- [Data for processing]:
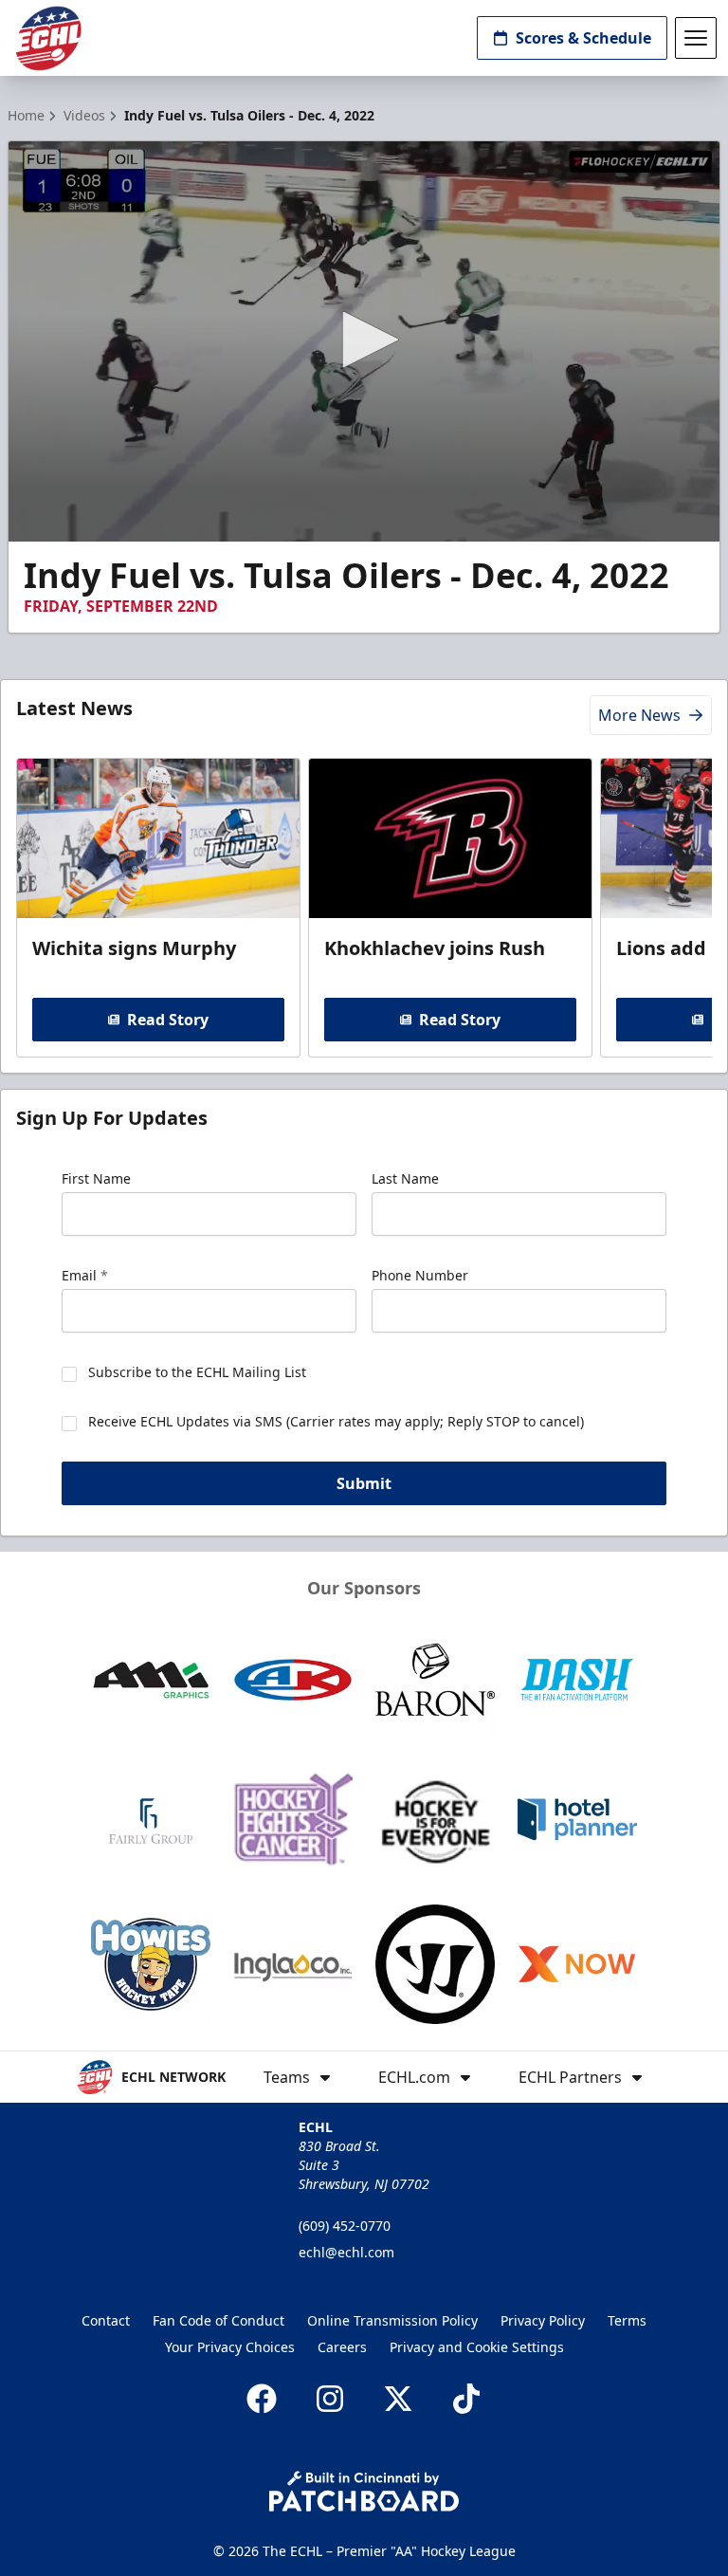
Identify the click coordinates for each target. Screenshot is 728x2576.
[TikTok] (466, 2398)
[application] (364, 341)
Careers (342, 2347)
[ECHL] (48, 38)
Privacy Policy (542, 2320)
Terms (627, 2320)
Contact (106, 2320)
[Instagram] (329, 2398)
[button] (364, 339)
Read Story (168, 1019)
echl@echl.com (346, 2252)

- [Work instructions]: Once the pictures are removed, return the entries exactly as they stand.

- [Exercise output]:
Identify the click coordinates for each target. Screenshot is 728x2576.
[TikTok] (466, 2398)
[application] (364, 341)
Careers (342, 2347)
[ECHL] (48, 38)
Privacy Policy (542, 2320)
Terms (627, 2320)
Contact (106, 2320)
[Instagram] (329, 2398)
[button] (364, 339)
Read Story (168, 1019)
echl@echl.com (346, 2252)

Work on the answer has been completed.